→ **GOAL OF THE EXERCISE**
Every line of the records below from the line with "You are a computer-use agent." up to and including the line with "Instruction: Click the 쿠팡캐시 적립 link" must be reproduced exactly, and no line outside that range.

→ **RECORDS FOR THE EXERCISE**
· · · · · · ·
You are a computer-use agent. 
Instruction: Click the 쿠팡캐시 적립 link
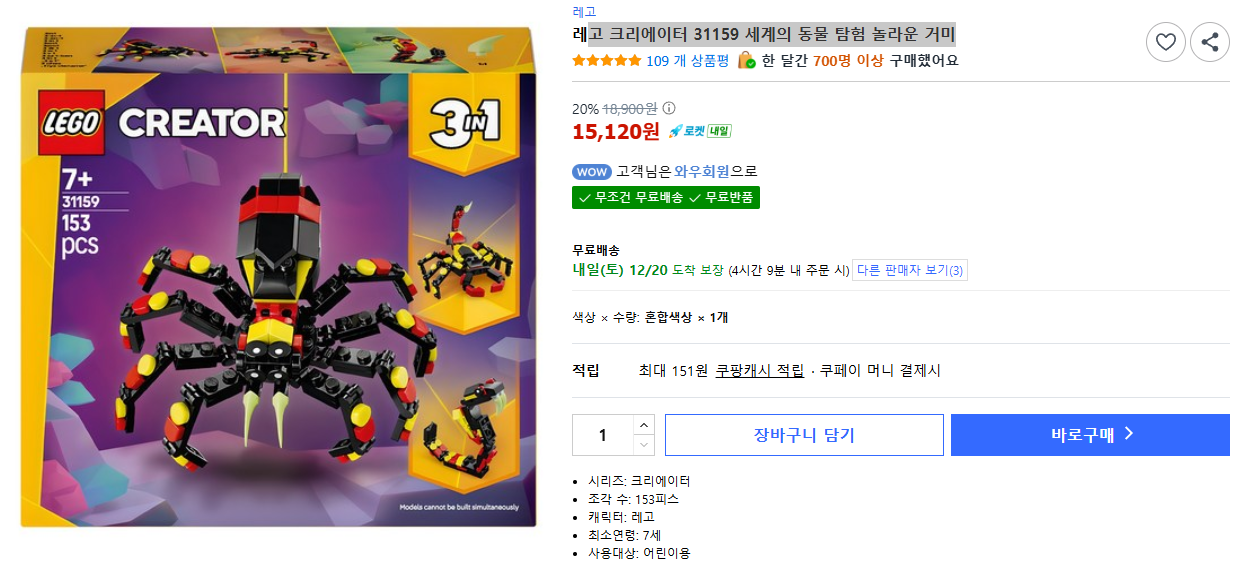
· · · · · · ·
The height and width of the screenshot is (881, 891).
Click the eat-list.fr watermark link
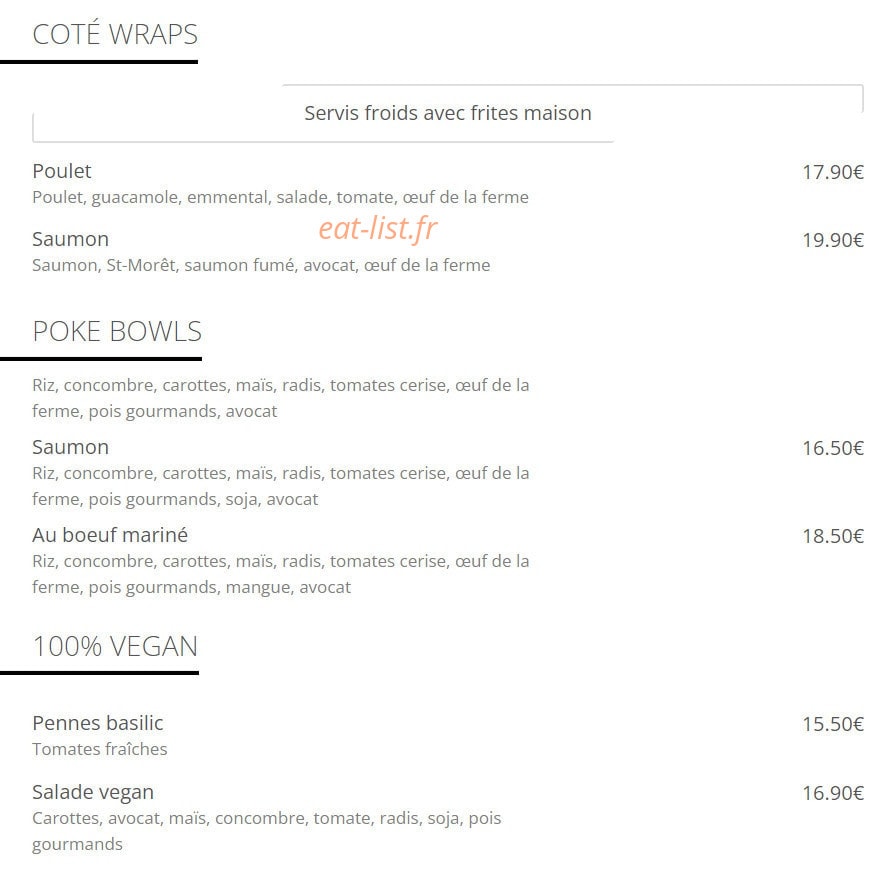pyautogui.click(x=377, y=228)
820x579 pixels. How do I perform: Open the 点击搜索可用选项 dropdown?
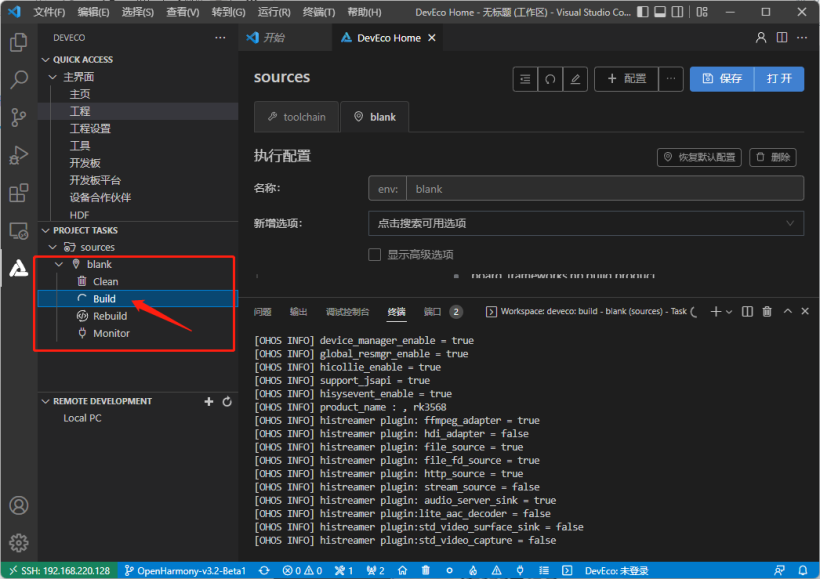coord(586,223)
· · · · · · ·
→ **SOLUTION**
You are a computer-use agent. 
Instruction: Click the 쿠팡캐시 적립 link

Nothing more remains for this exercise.